Truckdriver Jennie’s many-axled journey to Svensson: “ When I come here I know I’m going to have a laugh”

With a CE driving license, there’s no weight-limit on the vehicles Jennie Kärnqvist can drive.  

She likes driving and enjoyed her time on the road.

But what she loves about her role in the seaming and hooking department at Svensson is the variety, the 5S improvement work, and the fun.

 

"For me, my colleagues and the atmosphere is more important that what I do at work," she says. "You don't want to go to a workplace with bad colleagues."

Jennie says she was pretty happy as a lorry driver, even though she was on her own for most of the day.

But in her work at Svensson she feels seen and heard: “I feel that I have responsibility and I’m listened to.”

Jennie started at Ludvig Svensson in 2018 and her work covers seaming, confectioning and hooking.

When rolls of textile come in from quality control, it’s Jennie’s job to turn that into a product ready for delivery. It can mean cutting widths, or more often sowing lengths of material together. Then there is precisely mounting the hooks that will enable climate curtains to effortlessly slide open and closed many times a day for an eight-year product life in a greenhouse.

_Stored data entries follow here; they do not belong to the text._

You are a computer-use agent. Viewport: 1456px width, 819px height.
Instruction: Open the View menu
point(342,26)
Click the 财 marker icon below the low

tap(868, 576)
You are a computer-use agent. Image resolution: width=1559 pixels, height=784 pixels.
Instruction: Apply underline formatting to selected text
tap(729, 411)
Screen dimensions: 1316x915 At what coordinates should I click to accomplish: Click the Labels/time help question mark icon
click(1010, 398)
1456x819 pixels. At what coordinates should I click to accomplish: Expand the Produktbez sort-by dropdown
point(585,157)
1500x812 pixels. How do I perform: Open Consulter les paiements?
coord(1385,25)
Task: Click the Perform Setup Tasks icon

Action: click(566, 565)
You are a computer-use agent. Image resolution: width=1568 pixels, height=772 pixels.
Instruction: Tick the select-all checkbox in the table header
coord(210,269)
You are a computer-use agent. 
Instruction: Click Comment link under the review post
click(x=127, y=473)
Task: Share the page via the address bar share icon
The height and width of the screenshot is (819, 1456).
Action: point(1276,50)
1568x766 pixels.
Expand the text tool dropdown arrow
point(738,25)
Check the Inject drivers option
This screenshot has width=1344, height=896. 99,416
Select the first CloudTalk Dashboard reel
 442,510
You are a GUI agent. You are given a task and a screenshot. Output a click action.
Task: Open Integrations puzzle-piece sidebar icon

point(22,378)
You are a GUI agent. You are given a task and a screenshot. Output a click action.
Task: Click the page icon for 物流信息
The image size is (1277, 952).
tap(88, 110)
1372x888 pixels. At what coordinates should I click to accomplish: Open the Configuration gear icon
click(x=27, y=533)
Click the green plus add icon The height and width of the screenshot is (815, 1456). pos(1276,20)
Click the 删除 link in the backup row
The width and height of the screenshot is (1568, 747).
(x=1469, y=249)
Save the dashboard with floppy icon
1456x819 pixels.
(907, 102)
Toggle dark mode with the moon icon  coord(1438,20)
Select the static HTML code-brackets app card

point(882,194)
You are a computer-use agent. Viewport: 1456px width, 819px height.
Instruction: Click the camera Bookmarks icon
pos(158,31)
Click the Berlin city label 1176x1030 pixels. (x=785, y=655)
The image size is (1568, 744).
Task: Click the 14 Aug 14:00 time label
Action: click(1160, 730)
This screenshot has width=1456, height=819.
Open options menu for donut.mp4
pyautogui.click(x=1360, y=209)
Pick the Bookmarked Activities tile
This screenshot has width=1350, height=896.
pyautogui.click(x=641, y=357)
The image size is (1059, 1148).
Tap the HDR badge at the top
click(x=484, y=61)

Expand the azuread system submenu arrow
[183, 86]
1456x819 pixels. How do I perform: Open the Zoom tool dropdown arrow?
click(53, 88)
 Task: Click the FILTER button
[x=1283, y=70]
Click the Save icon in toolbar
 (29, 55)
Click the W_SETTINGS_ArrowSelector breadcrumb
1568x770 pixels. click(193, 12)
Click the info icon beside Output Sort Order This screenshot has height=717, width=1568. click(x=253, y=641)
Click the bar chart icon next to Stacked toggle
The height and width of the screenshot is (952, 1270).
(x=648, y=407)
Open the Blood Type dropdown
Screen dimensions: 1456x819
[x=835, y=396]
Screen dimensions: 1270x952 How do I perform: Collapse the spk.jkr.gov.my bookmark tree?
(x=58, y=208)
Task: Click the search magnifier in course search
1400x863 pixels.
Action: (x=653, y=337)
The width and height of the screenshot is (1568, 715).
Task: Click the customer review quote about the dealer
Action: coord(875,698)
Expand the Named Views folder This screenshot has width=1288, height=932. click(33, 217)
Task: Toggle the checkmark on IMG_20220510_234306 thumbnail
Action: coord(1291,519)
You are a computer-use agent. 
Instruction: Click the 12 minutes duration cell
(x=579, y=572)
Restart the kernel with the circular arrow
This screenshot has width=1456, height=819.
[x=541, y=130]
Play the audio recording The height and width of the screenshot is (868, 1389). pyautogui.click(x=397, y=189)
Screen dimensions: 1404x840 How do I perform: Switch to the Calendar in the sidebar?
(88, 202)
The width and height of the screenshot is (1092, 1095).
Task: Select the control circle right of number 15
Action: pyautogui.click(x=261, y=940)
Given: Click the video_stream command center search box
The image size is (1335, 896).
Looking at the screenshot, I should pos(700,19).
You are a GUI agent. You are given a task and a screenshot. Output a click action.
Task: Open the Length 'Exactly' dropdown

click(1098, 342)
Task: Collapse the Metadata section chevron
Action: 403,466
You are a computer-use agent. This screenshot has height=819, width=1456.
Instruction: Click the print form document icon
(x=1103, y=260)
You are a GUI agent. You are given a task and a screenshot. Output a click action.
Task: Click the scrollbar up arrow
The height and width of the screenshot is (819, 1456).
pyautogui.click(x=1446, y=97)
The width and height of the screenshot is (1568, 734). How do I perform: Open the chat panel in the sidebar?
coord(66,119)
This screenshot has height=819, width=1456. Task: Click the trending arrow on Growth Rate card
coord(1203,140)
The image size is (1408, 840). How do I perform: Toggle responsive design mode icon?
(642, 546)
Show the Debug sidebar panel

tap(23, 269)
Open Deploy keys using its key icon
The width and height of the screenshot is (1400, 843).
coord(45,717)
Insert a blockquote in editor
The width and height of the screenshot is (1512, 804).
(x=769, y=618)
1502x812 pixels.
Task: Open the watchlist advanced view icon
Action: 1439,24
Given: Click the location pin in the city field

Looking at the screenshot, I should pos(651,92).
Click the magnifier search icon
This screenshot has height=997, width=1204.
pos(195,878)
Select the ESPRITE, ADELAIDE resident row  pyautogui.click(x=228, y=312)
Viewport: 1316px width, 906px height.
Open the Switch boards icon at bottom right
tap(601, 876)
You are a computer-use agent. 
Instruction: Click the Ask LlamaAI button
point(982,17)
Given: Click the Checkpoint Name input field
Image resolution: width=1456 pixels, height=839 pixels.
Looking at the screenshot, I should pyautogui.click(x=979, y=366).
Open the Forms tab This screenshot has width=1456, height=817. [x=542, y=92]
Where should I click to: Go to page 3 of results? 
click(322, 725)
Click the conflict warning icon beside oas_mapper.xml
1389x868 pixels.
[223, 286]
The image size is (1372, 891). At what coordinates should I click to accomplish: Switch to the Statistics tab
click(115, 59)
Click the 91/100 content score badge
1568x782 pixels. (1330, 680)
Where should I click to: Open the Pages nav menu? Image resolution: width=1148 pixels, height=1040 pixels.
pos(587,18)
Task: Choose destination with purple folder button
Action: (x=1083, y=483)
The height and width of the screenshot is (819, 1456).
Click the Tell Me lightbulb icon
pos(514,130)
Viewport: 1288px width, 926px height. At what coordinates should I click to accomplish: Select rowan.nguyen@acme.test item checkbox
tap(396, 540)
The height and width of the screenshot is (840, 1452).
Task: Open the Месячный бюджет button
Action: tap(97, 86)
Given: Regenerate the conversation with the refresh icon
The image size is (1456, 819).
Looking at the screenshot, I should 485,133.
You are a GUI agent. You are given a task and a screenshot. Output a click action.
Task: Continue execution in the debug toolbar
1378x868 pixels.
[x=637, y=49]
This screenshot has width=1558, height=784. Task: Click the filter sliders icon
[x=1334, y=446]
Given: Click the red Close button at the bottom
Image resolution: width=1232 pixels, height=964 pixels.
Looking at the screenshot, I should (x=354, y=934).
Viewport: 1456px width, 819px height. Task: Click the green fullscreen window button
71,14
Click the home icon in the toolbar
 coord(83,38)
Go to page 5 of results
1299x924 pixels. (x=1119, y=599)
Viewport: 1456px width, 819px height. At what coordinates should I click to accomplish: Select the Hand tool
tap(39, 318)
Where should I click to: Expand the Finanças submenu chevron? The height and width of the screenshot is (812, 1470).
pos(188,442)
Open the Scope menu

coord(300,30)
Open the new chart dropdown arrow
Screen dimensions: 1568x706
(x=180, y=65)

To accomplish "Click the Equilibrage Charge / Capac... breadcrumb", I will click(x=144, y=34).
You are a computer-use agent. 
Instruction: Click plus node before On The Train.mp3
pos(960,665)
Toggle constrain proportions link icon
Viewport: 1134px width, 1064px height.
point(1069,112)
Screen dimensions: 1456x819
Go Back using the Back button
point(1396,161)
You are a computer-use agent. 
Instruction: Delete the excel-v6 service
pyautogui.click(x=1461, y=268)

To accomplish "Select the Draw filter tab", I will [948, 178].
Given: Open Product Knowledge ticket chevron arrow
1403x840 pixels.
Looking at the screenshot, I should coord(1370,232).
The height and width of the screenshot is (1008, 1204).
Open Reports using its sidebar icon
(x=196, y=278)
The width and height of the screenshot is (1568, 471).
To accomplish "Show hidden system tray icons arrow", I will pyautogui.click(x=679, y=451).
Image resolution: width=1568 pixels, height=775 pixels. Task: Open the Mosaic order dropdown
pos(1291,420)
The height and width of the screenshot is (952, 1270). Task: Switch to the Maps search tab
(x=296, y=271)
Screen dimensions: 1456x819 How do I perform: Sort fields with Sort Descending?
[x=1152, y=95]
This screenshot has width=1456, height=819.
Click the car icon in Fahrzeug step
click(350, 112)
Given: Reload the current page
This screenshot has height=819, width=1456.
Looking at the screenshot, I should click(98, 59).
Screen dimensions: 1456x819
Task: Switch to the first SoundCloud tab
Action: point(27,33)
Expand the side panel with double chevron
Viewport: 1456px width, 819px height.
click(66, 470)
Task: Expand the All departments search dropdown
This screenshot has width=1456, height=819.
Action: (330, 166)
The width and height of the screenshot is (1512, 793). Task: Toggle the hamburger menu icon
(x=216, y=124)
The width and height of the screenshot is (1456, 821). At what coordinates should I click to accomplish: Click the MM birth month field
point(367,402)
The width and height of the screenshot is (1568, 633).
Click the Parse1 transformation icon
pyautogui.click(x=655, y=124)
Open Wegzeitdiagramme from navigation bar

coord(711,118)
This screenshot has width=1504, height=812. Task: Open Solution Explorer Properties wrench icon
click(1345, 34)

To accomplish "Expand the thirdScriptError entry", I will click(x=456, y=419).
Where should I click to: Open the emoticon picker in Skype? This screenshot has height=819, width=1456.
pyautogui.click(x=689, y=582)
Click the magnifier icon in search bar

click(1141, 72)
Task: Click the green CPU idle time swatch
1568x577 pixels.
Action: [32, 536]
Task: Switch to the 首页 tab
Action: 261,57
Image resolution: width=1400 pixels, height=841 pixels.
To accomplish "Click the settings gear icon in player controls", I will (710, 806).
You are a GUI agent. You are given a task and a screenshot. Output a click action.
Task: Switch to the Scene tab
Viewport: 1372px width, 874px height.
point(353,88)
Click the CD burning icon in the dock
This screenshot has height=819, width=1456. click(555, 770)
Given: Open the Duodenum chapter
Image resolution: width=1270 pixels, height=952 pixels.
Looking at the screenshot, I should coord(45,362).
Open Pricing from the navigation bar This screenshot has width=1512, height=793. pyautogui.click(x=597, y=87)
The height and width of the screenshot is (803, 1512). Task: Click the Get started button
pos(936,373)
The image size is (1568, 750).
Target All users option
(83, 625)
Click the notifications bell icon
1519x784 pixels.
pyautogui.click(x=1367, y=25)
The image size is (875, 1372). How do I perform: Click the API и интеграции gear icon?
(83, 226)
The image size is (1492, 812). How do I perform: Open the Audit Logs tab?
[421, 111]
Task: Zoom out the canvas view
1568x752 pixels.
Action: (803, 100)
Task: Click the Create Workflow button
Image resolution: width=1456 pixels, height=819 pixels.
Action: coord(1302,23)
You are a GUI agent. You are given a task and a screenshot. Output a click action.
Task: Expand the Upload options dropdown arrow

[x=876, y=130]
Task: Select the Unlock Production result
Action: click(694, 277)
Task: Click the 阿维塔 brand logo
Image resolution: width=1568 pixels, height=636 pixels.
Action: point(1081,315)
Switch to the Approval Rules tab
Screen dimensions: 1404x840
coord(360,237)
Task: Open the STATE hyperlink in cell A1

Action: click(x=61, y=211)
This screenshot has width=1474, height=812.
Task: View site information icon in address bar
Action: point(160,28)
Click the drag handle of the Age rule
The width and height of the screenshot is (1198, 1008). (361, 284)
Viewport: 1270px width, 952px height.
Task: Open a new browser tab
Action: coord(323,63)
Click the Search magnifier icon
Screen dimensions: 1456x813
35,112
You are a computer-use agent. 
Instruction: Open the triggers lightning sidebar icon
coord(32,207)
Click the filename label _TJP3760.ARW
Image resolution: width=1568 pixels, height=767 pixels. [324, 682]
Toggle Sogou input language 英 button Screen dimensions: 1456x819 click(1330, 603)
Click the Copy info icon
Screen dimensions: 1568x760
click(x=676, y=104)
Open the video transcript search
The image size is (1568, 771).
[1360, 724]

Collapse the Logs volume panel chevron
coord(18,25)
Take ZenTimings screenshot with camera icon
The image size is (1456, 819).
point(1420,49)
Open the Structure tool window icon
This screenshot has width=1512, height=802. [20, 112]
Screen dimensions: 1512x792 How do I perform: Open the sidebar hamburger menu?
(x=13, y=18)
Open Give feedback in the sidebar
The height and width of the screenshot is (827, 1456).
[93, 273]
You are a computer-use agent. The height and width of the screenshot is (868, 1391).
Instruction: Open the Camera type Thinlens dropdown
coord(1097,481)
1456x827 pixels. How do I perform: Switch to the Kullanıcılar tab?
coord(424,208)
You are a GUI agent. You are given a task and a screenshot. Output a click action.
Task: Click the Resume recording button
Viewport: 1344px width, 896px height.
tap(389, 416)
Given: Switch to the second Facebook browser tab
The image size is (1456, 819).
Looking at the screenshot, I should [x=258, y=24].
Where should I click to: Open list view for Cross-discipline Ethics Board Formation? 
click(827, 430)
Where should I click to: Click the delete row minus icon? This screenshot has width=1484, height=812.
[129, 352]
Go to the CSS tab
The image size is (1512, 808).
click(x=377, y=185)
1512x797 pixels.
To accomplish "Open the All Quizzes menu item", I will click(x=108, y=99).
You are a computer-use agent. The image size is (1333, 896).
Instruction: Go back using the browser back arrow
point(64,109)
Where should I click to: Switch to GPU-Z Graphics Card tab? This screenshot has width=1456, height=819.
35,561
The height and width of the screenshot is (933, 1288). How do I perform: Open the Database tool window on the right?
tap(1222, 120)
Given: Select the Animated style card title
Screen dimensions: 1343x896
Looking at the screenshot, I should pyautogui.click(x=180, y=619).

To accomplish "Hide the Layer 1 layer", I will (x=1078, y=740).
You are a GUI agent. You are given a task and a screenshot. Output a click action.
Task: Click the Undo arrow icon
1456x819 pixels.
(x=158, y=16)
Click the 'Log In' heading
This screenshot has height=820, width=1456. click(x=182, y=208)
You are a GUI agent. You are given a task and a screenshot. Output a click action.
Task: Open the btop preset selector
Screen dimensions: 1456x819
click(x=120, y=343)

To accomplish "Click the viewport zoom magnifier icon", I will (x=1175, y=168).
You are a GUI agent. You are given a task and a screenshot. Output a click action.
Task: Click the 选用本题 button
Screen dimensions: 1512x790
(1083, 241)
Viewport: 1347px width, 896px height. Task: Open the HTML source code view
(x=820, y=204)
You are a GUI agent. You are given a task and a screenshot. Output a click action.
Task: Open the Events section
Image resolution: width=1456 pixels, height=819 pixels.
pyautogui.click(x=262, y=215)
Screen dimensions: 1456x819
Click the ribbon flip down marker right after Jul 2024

“I love the seaming work. It’s always so different,” she says. “You sow, measure, cut, draw, calculate.

“I like that it’s a challenge each time, because then I feel that I’ve done something good,” she adds.

Jennie works a slightly later shift than the rest of the team. She has recently become a mum and with a husband who works away, she has to make the daycare delivery on her own in the morning.

"I start at 0700, an hour after the others – there was no fuss about that at all – and that way I can fix the preschool in the morning and finish an hour after the others in the afternoon," she explains.

In her work, she likes that there are always new things popping up, and that includes the workplace effectiveness initiatives. Jennie is one of many people in Swedish industry who needs to know her Seiri, from her Seiton, her Seiso from her Seitketsu and why Shitsuke matters.

The Japanese terms are part of the department’s work with effectiveness, though between them they say simply 5S.

 

“The 5 Ss are Sort, Set, Shine, Standardize and Sustain,” she explains. “I always have the effectiveness work in the back of my mind.”

Jennie says a simple example of the team’s 5S work is that it should always be crystal clear where things are: “That’s a big improvement for any workplace, right there,” she says, pointing to labelled tools and storage places for materials and equipment.

Jennie’s been involved in many of their improvements, something that couldn’t work without colleagues who listen.

“When I see something that needs improving, I go straight to Anders [Jöbelid, the department manager],” she explains.

“He’s always interested. I’ve actually never been in such an open workplace,” she says.